Discarding the shackles of expectation

My husband’s motto, from early on in our relationship was, “expect nothing and you won’t be disappointed.” I found this hurtful as if I somehow had to settle for less than I deserved. Setting the bar so low seemed to let him off the hook in my mind for the standards of how I felt he should treat me, and later our kids.

I’m beginning now, after 30 years, to see the wisdom of that motto. As I navigate life and the knowledge I absorb from a variety of authors and insightful books and investigations, it seems to be free of expectations would allow us to experience more fully the authentic nature of our existence.

What I have become increasingly frustrated by, is other people’s expectations of me. An employer once reviewed my performance by saying I exceeded expectations in every category. As a result I wondered how low his expectations had been. As well, I find myself wondering why some people can’t give me the benefit of the doubt or why they don’t assume I have the best intentions instead of interpreting my actions in the worst possible way.

The journey to love myself had been a bumpy road. I can’t look at myself in the mirror and say those words; I can’t (yet) give myself permission to love myself. I don’t feel worthy. I tried to embrace Dr. Wayne Dyer’s idea that God lives within us; that he is the I AM and that any statement that comes after I AM must respect his existence within (my interpretation). That concept brought me a bit closer but still I am not totally able to embrace this.

cat hiding
Fraidy Cat

By allowing myself to let others define my worth and my value, I also allow their expectations to shackle me. Operating from fear of rejection, fear I won’t be liked, fear that I’ll cause anger in others, fear I’ll disappoint has caused me to forget myself. Who am I? Who was I? Who was I as a child free of judgment? If I can love her, maybe I can love me.

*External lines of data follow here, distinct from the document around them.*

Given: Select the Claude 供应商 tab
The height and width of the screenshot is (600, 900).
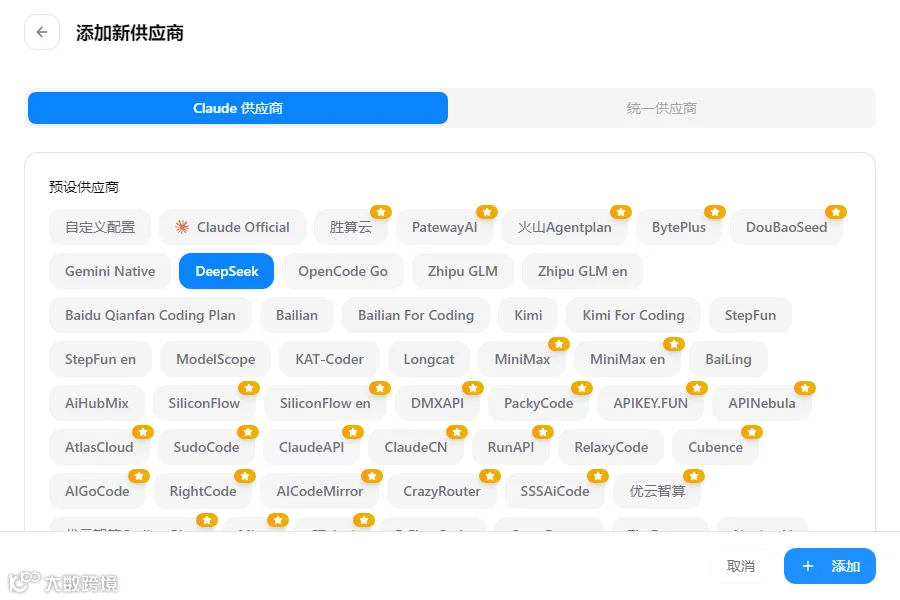Looking at the screenshot, I should [238, 108].
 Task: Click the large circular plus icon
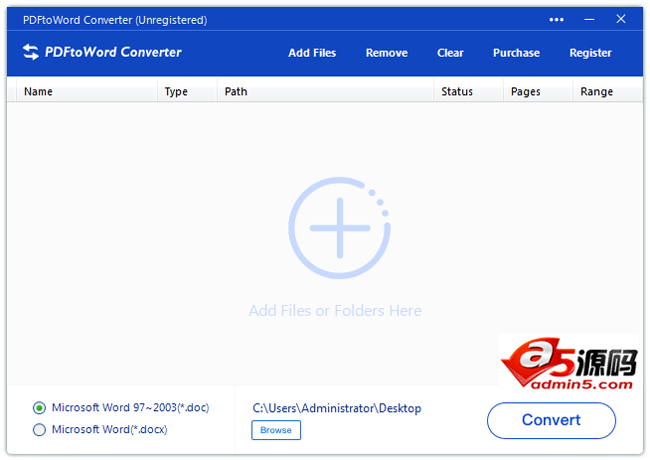coord(339,228)
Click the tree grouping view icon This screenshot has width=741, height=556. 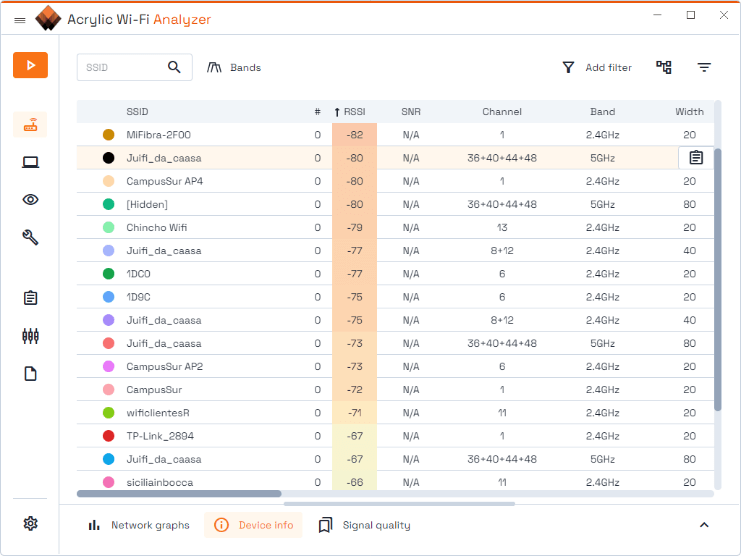(664, 67)
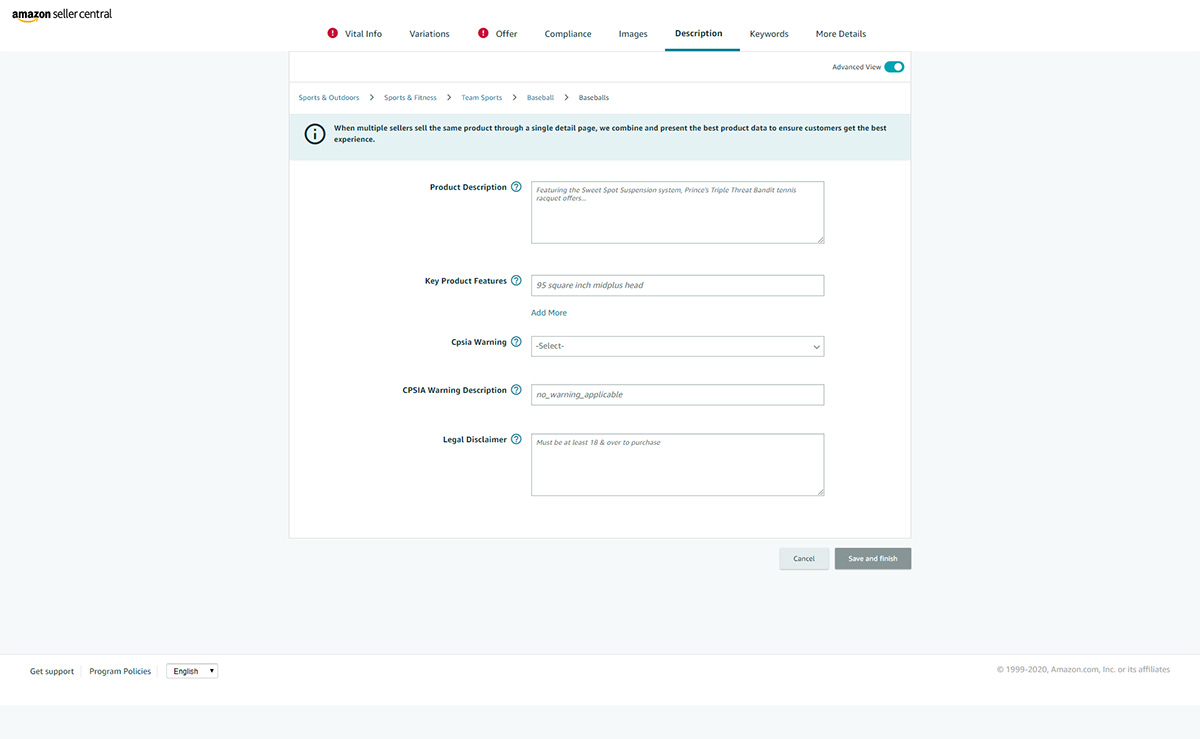Viewport: 1200px width, 739px height.
Task: Switch to the Keywords tab
Action: (x=769, y=34)

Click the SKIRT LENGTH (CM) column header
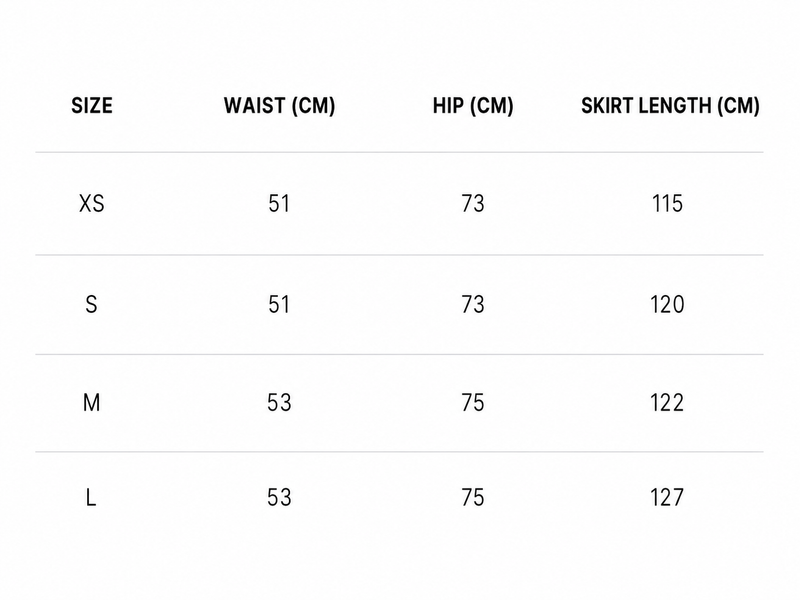point(670,106)
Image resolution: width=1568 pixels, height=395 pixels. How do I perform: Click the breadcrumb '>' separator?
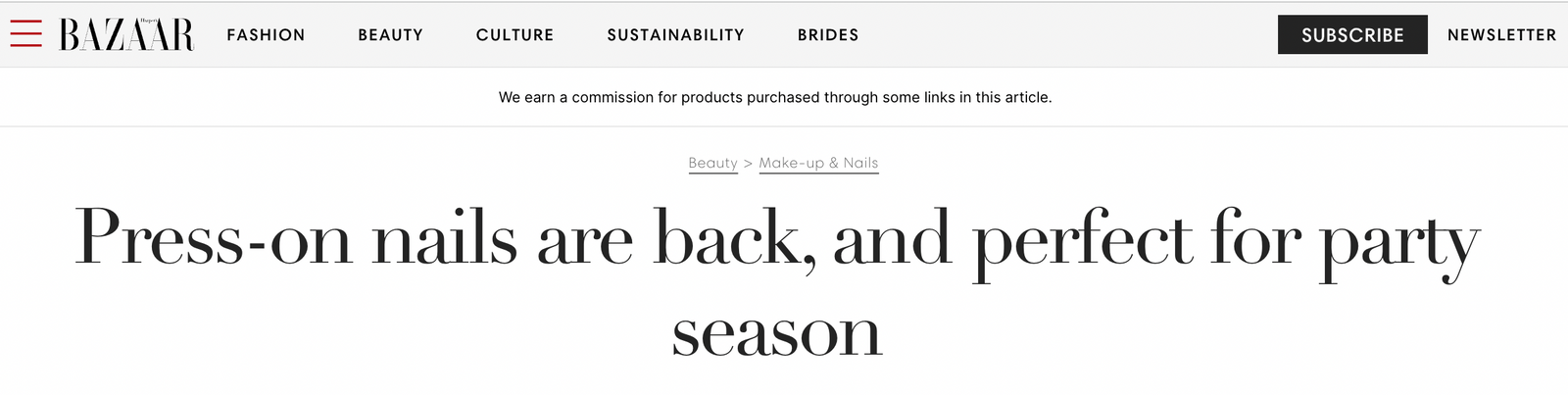pyautogui.click(x=748, y=164)
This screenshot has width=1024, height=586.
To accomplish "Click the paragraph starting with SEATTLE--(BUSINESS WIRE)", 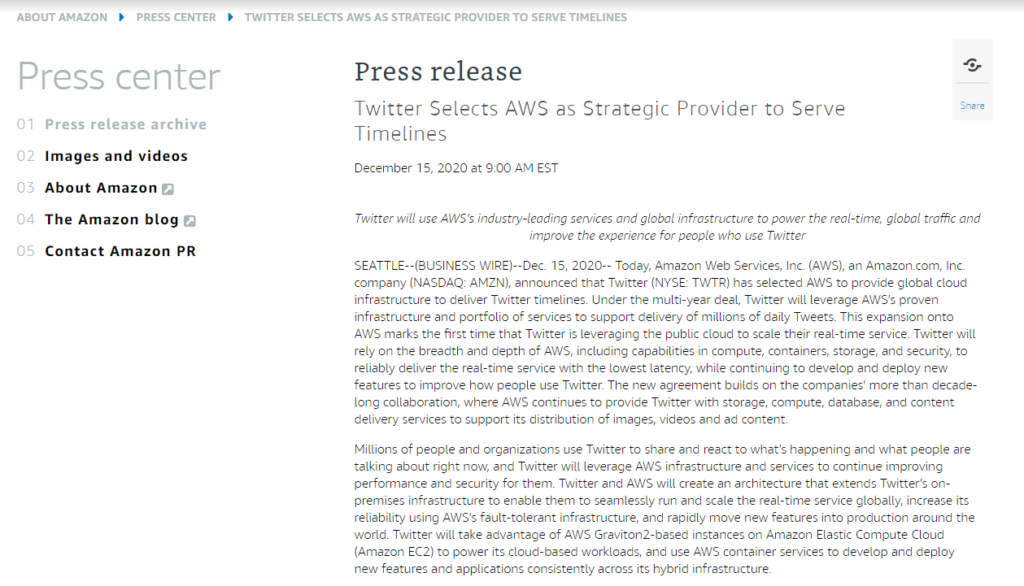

This video, How to Love Yourself by Ralph Smart, resonated with me. Ralph Smart explores familiar ideas like you can’t control what people do to you, you can only control how you react. Similar to Marianne Williamson, he refers to embracing your shadow self. But he goes beyond what seemed familiar to me. He says the greatest catalyst to loving yourself is embracing your uniqueness. He goes on to say we begin to love ourselves when we stop comparing ourselves to others. Further, he explains that letting go of societies’ expectations and investing in your happiness is how you can love yourself and that you must take 100% responsibility for how you feel.

I realize I can’t allow others to define my value anymore.  I want to find the courage now to love myself independently. Is it possible to become the source of my own happiness? What an empowering thought.

An ah-ha moment came at 7:04 in the video when Ralph Smart says once you depend on someone else for your happiness you give them authority over you. I listened to that phrase again and let it sink in. No wonder I have felt resentful, trapped and shackled by other’s expectations and frustrated that they don’t see me as I really am. I don’t see me authentically either because I see myself mostly through the filter of others’ opinions and I’m mostly happy when others are happy with me.

path by J. Wakutz
A new Path

If I’m no longer confined by others expectations, no longer shackled by their opinions, if I no longer allow people to have authority over me by depending on them for my value, can I be brave and worthy? Can I just be? Like John Candy in Planes, Trains & Automobiles, can I get to a place of self-love?

I’m excited to try and am confident that I’m at least worthy of the effort.